4147/J-BR/2024

Eingelangt am 05.02.2024
Dieser Text ist elektronisch textinterpretiert. Abweichungen vom Original sind möglich.

Anfrage

der Bundesrät*innen Korinna Schumann,

Genossinnen und Genossen

an den Bundesminister für Arbeit und Wirtschaft

betreffend Durchlässigkeit des Bildungssystems für Lehrabsolvent*innen

Bildung ist in Österreich ein bestimmender Faktor für sozialen Aufstieg und wird oftmals vererbt.[1] In einem Land, in dem akademische Titel sehr bedeutsam sind, ist der Zugang zu Fachhochschulen und Universitäten deshalb ein kritischer Faktor für die Durchlässigkeit des Bildungssystems.[2] Insbesondere Fachhochschulen sollen diesem Ziel dienen und bspw. Lehrabsolvent*innen ein praxisnahes Studium ermöglichen. Ein Lehrabschluss ohne Matura berechtigt jedoch nicht zum Besuch jeder Hochschule. An Fachhochschulen gilt eine „einschlägige berufliche Qualifikation“ als Zugangsvoraussetzung. Jedoch obliegt die tatsächliche Zulassung den zuständigen Studiengangsleitungen. Oftmals müssen für einen Studienbeginn eine Studienberechtigungsprüfung oder eine andere der Reifeprüfung gleichgestellte Bildungsmaßnahme absolviert werden. Im Wintersemester 2021/22 verfügten nur 1,6 % der Studienanfänger*innen an Fachhochschulen über einen Lehrabschluss ohne Matura; 2011/12 waren es noch 2,1%. Insgesamt haben im Wintersemester 2021/22 nur 5,8 % Studienanfänger*innen ohne Reifeprüfung ein Studium aufgenommen.[3]

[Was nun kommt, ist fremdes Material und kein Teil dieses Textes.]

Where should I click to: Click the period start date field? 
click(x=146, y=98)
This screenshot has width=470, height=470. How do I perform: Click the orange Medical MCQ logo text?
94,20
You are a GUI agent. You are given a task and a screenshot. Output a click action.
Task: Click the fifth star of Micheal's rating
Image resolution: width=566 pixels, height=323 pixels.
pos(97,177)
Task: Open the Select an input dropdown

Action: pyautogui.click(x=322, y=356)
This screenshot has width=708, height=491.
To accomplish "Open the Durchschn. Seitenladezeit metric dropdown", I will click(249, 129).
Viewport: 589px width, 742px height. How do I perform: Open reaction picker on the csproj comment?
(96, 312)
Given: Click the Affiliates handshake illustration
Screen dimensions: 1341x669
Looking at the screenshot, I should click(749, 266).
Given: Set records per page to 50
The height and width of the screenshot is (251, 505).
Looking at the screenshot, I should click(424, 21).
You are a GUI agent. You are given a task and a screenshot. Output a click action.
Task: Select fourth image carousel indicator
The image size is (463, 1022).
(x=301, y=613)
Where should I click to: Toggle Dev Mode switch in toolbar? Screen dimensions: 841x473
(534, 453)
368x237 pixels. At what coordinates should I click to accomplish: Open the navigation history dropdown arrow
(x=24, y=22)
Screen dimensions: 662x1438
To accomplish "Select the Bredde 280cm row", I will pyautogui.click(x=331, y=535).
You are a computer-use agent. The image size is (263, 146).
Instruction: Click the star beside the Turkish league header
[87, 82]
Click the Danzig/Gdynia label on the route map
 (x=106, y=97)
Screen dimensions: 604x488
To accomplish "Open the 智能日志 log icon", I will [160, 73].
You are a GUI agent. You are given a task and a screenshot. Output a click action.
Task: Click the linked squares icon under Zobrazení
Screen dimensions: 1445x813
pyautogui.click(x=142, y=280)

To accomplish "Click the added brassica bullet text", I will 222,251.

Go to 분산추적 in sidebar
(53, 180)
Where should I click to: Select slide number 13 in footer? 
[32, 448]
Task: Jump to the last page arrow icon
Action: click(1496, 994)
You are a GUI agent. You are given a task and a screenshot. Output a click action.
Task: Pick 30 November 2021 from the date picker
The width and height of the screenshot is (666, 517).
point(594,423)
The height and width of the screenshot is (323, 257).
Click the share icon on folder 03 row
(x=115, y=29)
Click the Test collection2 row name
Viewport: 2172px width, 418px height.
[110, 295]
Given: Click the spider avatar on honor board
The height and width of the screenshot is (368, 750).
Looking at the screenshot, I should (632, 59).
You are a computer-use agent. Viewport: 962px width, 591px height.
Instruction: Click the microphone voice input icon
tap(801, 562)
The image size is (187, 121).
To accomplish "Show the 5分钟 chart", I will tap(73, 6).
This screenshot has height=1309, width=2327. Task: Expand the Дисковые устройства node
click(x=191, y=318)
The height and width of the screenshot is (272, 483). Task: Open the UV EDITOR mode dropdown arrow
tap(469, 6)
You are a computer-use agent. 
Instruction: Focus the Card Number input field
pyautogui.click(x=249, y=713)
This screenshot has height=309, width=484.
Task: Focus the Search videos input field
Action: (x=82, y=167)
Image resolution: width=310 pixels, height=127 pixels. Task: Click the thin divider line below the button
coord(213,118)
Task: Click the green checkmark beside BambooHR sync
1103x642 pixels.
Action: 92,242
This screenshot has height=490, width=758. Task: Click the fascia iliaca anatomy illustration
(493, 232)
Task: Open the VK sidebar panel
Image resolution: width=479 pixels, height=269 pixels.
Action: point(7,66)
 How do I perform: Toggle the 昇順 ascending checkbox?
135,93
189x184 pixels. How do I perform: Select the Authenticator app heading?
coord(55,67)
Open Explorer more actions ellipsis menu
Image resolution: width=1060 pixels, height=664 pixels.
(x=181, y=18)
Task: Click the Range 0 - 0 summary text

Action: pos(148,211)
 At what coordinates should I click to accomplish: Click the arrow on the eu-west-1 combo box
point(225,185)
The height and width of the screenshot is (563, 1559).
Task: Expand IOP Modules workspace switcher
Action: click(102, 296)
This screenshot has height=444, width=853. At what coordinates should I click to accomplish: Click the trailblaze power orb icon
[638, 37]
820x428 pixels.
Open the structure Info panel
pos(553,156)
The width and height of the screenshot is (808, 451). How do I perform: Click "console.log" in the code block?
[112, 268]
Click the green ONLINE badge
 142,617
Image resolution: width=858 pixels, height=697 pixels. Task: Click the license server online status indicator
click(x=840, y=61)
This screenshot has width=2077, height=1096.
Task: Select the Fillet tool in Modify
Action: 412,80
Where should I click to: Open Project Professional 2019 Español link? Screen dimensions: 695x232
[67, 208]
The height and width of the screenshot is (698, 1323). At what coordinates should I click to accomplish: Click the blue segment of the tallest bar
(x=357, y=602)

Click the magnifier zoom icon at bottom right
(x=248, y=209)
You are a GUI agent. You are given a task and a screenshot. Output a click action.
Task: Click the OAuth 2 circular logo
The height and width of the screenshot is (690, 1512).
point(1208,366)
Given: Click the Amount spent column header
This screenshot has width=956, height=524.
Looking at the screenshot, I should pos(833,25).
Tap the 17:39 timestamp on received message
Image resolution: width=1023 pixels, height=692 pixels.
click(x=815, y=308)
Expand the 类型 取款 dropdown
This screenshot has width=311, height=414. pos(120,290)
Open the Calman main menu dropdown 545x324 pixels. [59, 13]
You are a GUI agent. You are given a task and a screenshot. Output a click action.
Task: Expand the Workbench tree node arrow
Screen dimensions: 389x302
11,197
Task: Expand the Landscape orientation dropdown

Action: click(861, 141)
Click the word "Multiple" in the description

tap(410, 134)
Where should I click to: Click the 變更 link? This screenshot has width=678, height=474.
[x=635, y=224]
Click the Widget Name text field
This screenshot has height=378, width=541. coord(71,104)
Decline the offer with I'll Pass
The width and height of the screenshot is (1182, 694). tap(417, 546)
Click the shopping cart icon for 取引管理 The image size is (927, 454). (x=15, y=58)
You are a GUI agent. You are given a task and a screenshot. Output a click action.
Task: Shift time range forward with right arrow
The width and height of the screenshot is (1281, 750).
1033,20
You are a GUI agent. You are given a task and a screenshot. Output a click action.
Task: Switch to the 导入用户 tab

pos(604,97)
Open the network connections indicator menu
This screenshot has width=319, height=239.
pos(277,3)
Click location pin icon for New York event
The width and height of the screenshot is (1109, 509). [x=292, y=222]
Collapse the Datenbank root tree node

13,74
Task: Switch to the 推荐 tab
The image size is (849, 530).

Die Lehre mit Matura, die Lehrlingen das gleichzeitige Absolvieren der Lehre und der Reifeprüfung ermöglicht, wird laut Bericht des Instituts für Bildungsforschung der Wirtschaft nur von rund 6 % der Lehrlinge begonnen. Von dieser ohnehin geringen Anzahl an Lehrlingen schließen rund zwei Drittel die Lehre mit Matura ab.[4] Trotz eines Fachkräftemangels in Österreich, der die Karrierechancen für Menschen mit höherer fachspezifischer Ausbildung erhöht, nehmen nur wenige Lehrabsolvent*innen ein (Fach-)Hochschulstudium auf.

Die unterfertigten Bundesrätinnen und Bundesräte stellen daher folgende

Anfrage:

1.      Verfolgt Ihr Ministerium Strategien, um die Anzahl von Studienanfänger*innen mit Lehrabschluss an österreichischen Hochschulen zu erhöhen?

a.       Wenn ja, welche Strategien? Bitte um getrennte Darstellung der Strategien für die verschiedenen Hochschultypen.

b.       Wenn nein, warum nicht?

2.      Verfolgt Ihr Ministerium Strategien zur Aufwertung der Lehre/von Lehrabschlüssen?

a.       Wenn ja, welche Strategien sind das und auf welchen Ebenen wirken sie?

b.       Wenn nein, warum nicht?

3. Inwiefern antizipieren Sie Veränderungen in der Entwicklung der Zahlen von Studienanfänger*innen mit Lehrabschluss mit Hinblick auf das Ende 2023 verabschiedete Gesetz über die höhere berufliche Bildung (HBB-G)?

a.    Erläutern Sie, in welcher Hinsicht das HBB-G die Quote der Studienanfänger*innen mit einem Lehrabschluss als höchster Ausbildung beeinflussen wird?



[1] Bildungsgerechtigkeit in Zahlen | Arbeiterkammer

[2] Wie viel ist ein akademischer Titel wert? - Karriere - derStandard.at › Karriere

[3] Instituts für Bildungsforschung der Wirtschaft (2022). Lehrlingsausbildung im Überblick 2022. ibw-Forschungsbericht Nr. 212., S. 124.

[4] Ebd. S. 121-122.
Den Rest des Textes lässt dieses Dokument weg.